── Given information
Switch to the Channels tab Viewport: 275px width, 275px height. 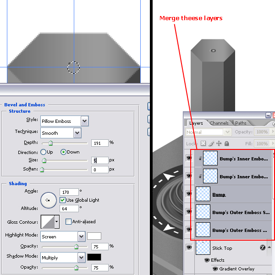[x=219, y=123]
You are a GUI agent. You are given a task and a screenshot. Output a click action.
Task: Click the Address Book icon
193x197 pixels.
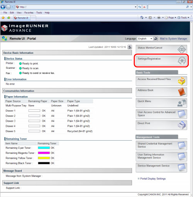(182, 92)
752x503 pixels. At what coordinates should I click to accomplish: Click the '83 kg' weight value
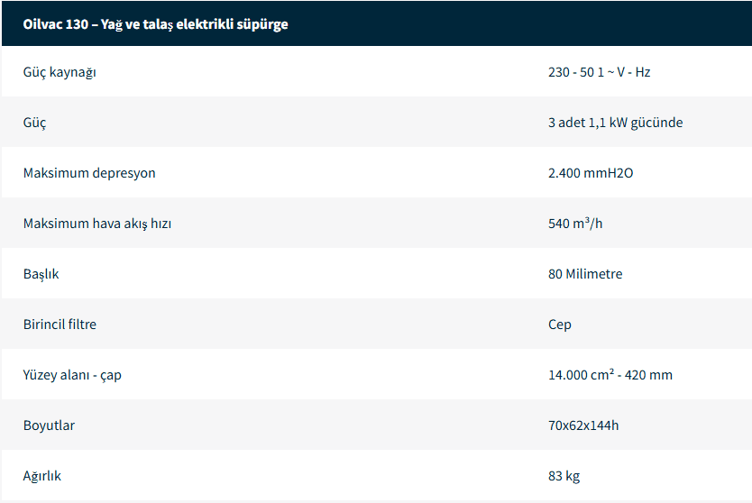point(564,476)
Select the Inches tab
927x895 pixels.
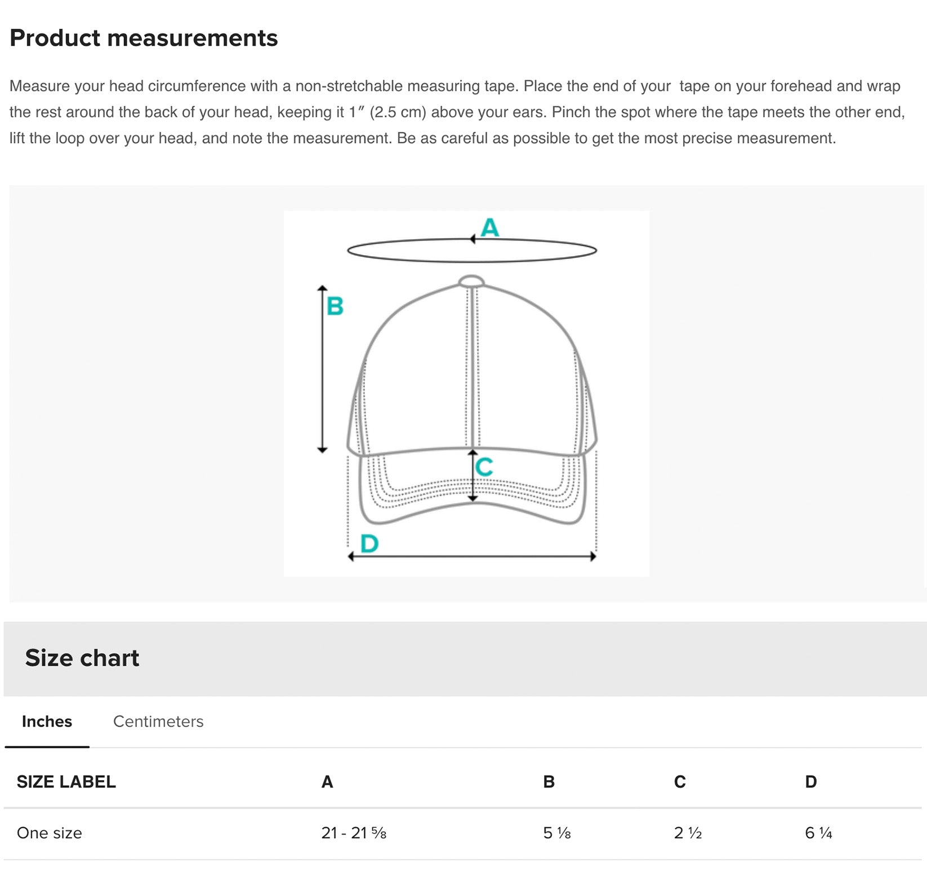point(47,722)
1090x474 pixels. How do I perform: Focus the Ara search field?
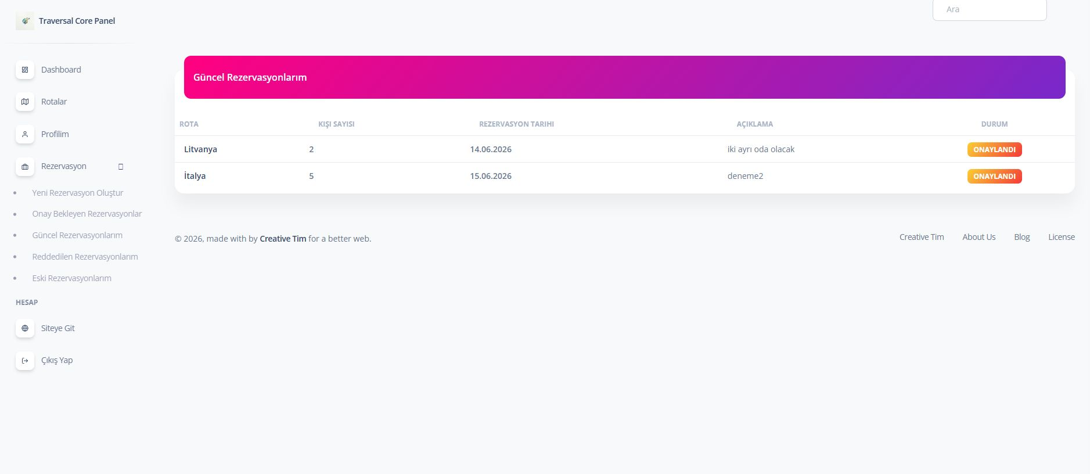990,10
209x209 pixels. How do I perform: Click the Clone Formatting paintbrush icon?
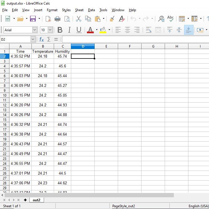pyautogui.click(x=112, y=19)
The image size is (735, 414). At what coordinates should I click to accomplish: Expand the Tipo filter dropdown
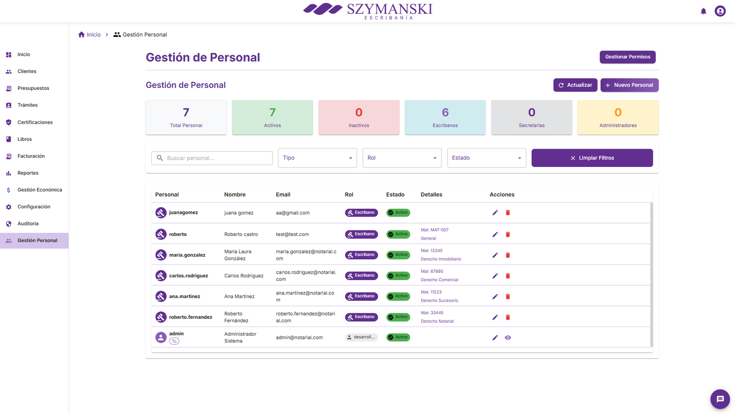[x=317, y=158]
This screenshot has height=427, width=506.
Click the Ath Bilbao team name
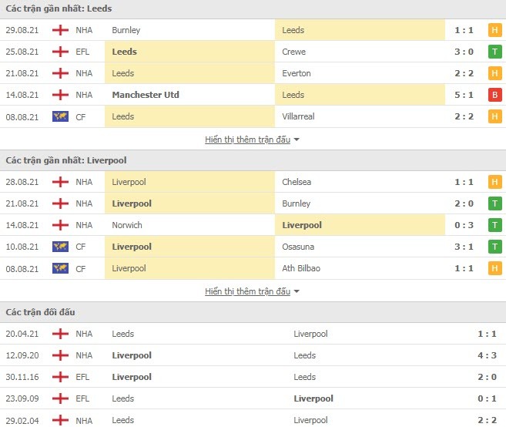[x=301, y=268]
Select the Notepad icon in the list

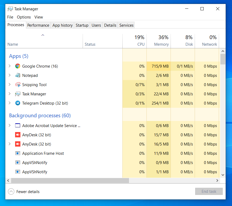click(x=18, y=76)
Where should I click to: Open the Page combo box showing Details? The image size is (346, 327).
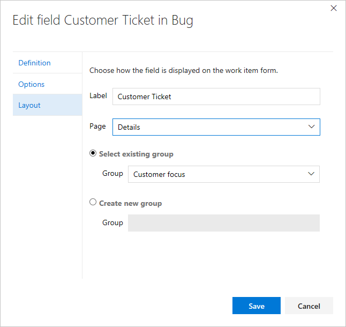pyautogui.click(x=209, y=127)
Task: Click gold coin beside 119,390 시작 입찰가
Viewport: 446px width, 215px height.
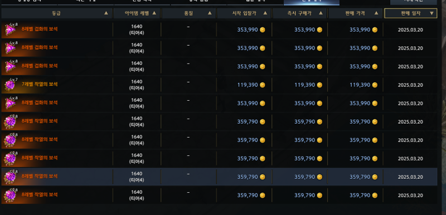Action: (262, 85)
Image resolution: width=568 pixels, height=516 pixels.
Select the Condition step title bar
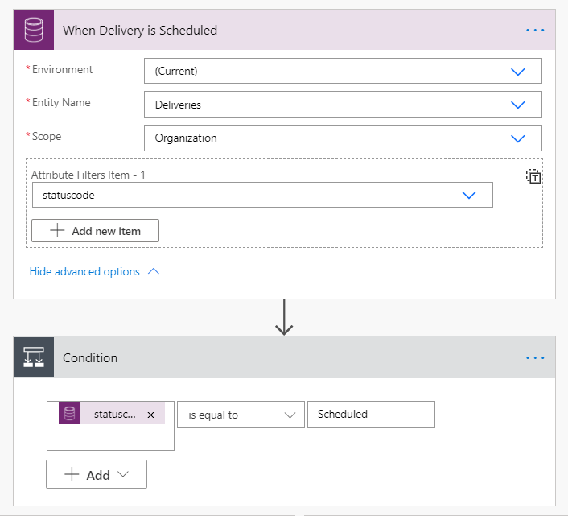(x=282, y=357)
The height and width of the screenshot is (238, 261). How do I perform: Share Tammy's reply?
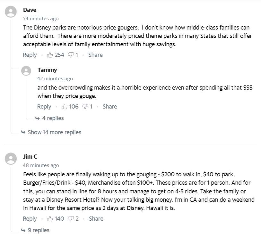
────
Problem description:
Across the records, count the lines holding the string "screenshot". Give the number and stop.

Written solution:
3